* SELECTED PASSAGE:
= = =

Researchers seeking to learn more about stroke by studying how the body responds to toxins in snake venom are this week releasing new findings that they hope will aid in the development of therapies for heart disease and, surprisingly, cancer.
The Japanese team is reporting in a Journal of Biological Chemistry "Paper of the Week" that they are optimistic that inhibiting a protein found on the surface of blood cells known as platelets may combat both irregular blood clotting and the spread of certain cancers throughout the body.
"The finding that platelets not only play a role in blood clotting but also in the development of vessels that allow tumors to flourish was quite unexpected and paves the way for new research on the role or roles of platelets," says Katsue Suzuki-Inoue, the associate professor at the University of Yamanashi who oversaw the 13-person team's work in professor Yukio Ozaki's laboratory.
About platelets, blood clots and stroke
Under normal conditions, platelets are activated to become sticky when blood vessels are injured, and their clumping together (aggregation or clotting) naturally stops bleeding. But, irregular platelet aggregation caused by disease can lead to dangerous clots or even stroke if a clot clogs or bursts in a vessel that carries oxygen and nutrients to the brain.
"When a blood clot, or thrombus, forms during the body's normal repair process, it's doing its job," says Suzuki-Inoue. "But, thrombotic diseases, such as heart attack and stroke, are leading causes of death in developed countries. Understanding and manipulating the underlying chemical reactions could help us save many lives."
But what does this have to do with snake venom? It's sort of a long story.

= = =

* DATA EXTRACTS:
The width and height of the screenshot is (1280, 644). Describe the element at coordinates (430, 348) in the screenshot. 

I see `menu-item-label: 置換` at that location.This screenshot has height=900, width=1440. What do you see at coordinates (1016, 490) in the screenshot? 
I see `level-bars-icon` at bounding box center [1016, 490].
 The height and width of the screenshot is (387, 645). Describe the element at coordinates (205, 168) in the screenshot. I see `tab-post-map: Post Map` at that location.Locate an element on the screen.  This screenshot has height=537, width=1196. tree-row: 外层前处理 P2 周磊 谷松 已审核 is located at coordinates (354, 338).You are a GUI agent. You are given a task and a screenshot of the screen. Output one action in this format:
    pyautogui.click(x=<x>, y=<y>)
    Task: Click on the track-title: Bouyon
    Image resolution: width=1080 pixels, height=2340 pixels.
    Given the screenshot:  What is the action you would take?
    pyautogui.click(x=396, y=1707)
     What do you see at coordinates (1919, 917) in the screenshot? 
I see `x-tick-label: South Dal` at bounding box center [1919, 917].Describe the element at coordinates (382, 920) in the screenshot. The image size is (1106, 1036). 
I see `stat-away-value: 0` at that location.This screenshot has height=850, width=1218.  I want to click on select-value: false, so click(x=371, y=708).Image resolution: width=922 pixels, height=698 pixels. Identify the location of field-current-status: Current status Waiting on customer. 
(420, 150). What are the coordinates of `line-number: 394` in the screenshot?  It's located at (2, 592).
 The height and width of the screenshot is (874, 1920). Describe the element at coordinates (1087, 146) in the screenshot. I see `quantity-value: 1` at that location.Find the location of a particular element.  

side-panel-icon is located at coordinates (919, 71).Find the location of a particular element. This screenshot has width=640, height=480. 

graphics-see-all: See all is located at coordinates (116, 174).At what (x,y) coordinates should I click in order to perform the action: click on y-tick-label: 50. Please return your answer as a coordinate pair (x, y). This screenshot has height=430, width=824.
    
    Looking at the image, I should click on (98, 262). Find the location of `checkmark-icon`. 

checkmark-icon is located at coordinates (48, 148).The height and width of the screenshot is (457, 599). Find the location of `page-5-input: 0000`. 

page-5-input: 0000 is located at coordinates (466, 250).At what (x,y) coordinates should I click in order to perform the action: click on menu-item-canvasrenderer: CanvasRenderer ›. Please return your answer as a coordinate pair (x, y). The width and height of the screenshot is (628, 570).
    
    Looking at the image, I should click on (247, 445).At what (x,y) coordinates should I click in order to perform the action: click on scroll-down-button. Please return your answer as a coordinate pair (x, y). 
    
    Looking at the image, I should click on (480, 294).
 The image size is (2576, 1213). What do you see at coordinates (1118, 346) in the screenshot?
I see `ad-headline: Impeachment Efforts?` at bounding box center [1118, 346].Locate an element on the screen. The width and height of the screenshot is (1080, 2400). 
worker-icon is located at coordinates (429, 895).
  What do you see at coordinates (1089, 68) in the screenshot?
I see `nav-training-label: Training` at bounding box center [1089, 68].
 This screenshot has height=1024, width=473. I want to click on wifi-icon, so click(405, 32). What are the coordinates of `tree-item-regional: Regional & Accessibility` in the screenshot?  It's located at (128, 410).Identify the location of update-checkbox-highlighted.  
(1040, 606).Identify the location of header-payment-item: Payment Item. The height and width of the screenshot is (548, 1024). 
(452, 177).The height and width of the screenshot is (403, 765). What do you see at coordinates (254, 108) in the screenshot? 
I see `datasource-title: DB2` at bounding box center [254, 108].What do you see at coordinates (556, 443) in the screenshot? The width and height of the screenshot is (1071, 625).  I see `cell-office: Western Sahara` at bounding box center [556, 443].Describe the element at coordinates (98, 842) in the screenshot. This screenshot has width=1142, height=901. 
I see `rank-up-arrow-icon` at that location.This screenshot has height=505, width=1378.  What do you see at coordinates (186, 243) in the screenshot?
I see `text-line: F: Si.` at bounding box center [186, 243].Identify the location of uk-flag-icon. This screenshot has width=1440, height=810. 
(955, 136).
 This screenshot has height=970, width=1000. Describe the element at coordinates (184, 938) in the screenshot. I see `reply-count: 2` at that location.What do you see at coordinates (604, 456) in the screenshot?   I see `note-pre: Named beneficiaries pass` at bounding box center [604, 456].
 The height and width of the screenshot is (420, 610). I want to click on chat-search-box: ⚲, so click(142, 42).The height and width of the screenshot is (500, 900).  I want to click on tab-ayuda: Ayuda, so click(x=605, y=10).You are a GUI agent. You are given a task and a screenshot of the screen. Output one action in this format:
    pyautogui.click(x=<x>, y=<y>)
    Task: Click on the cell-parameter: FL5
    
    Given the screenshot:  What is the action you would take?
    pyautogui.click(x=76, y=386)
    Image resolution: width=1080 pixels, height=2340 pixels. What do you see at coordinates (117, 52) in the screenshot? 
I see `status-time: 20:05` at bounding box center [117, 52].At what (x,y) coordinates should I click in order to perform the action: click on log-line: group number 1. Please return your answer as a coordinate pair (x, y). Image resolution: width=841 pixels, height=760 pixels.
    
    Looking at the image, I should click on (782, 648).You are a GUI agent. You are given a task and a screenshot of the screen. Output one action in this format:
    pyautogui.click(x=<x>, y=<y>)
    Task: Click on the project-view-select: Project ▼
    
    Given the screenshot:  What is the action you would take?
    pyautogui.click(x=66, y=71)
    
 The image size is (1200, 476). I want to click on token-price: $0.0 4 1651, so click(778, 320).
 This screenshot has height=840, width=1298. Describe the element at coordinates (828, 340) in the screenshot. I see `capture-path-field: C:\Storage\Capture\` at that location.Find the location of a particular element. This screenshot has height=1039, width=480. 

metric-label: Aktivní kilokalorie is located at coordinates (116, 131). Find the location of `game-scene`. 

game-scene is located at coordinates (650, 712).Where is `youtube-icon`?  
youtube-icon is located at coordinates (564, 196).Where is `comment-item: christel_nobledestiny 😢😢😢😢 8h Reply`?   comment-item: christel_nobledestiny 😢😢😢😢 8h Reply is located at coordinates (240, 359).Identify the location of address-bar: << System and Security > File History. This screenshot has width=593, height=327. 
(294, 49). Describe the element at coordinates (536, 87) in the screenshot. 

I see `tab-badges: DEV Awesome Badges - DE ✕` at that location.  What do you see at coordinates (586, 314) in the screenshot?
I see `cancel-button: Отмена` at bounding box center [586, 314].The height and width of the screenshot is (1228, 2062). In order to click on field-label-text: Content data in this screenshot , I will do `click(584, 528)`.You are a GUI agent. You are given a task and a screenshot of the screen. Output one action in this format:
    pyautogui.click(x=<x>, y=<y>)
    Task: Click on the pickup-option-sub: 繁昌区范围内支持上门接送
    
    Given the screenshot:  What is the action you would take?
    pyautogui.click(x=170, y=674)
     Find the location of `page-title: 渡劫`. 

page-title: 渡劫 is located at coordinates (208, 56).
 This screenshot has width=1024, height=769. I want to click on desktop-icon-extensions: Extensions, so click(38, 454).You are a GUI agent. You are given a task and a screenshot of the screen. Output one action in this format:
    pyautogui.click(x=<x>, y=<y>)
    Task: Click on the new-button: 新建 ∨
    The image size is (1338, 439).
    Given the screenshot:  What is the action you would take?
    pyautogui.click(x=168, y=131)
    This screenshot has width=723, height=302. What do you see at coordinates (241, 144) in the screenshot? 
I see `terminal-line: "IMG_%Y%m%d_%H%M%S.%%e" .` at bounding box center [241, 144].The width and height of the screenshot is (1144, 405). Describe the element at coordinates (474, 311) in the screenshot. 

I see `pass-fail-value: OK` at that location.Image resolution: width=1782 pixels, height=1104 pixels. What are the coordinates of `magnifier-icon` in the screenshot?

= = =

* TASK INSTRUCTIONS:
A: Summarize the article on snake venom and platelets in two sentences.
B: According to the article on snake venom and platelets, at which university is Katsue Suzuki-Inoue an associate professor?
The items stand apart from the article on snake venom and platelets.

* TASK-BY-TASK SOLUTIONS:
A: A Japanese team reports in a Journal of Biological Chemistry "Paper of the Week" that inhibiting a protein on the surface of platelets may combat both irregular blood clotting and the spread of certain cancers. The researchers studied how the body responds to toxins in snake venom to learn more about stroke, and they hope the findings will aid in developing therapies for heart disease and cancer.

B: The University of Yamanashi.